[Extracted data entries]
_____
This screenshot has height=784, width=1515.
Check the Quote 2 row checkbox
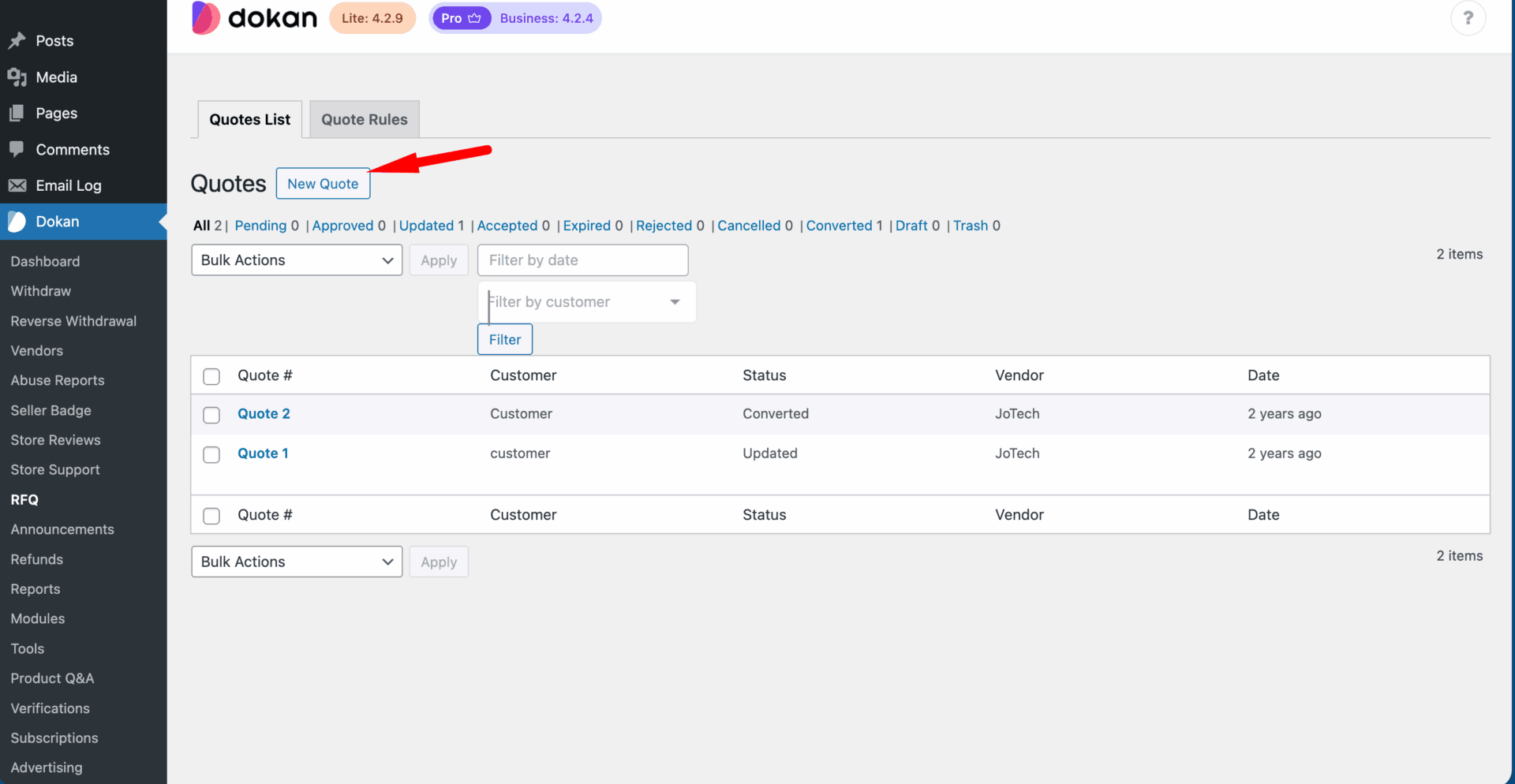[211, 415]
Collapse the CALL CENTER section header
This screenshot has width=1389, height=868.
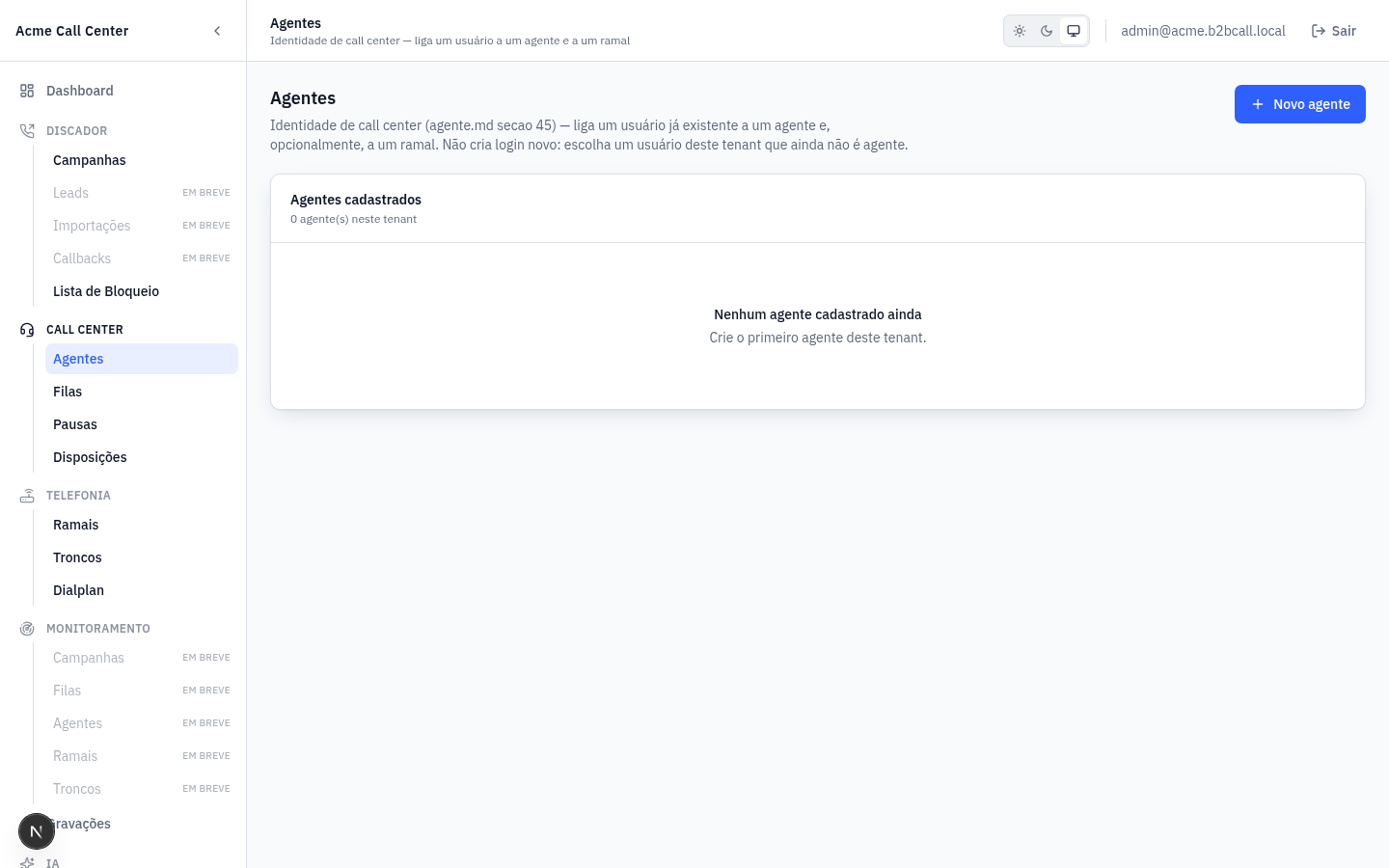pyautogui.click(x=85, y=330)
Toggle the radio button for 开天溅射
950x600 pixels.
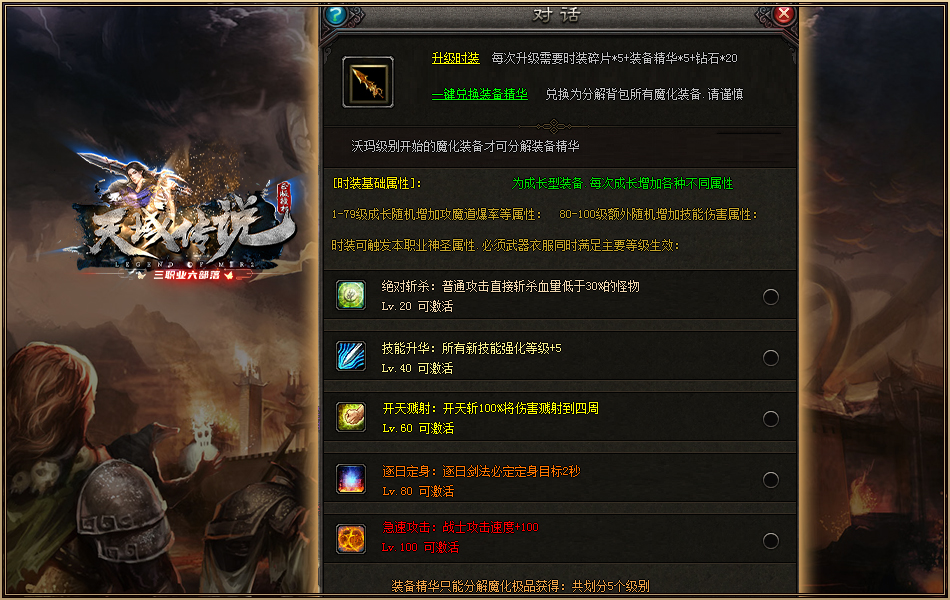point(771,419)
_____
Exact copy, no pictures: set down all the entries again as they stand.

[Written reply]
This screenshot has height=784, width=1515.
Check the Quote 2 row checkbox
[211, 415]
Collapse the CALL CENTER section header
This screenshot has width=1389, height=868.
pyautogui.click(x=85, y=330)
Toggle the radio button for 开天溅射
950x600 pixels.
point(771,419)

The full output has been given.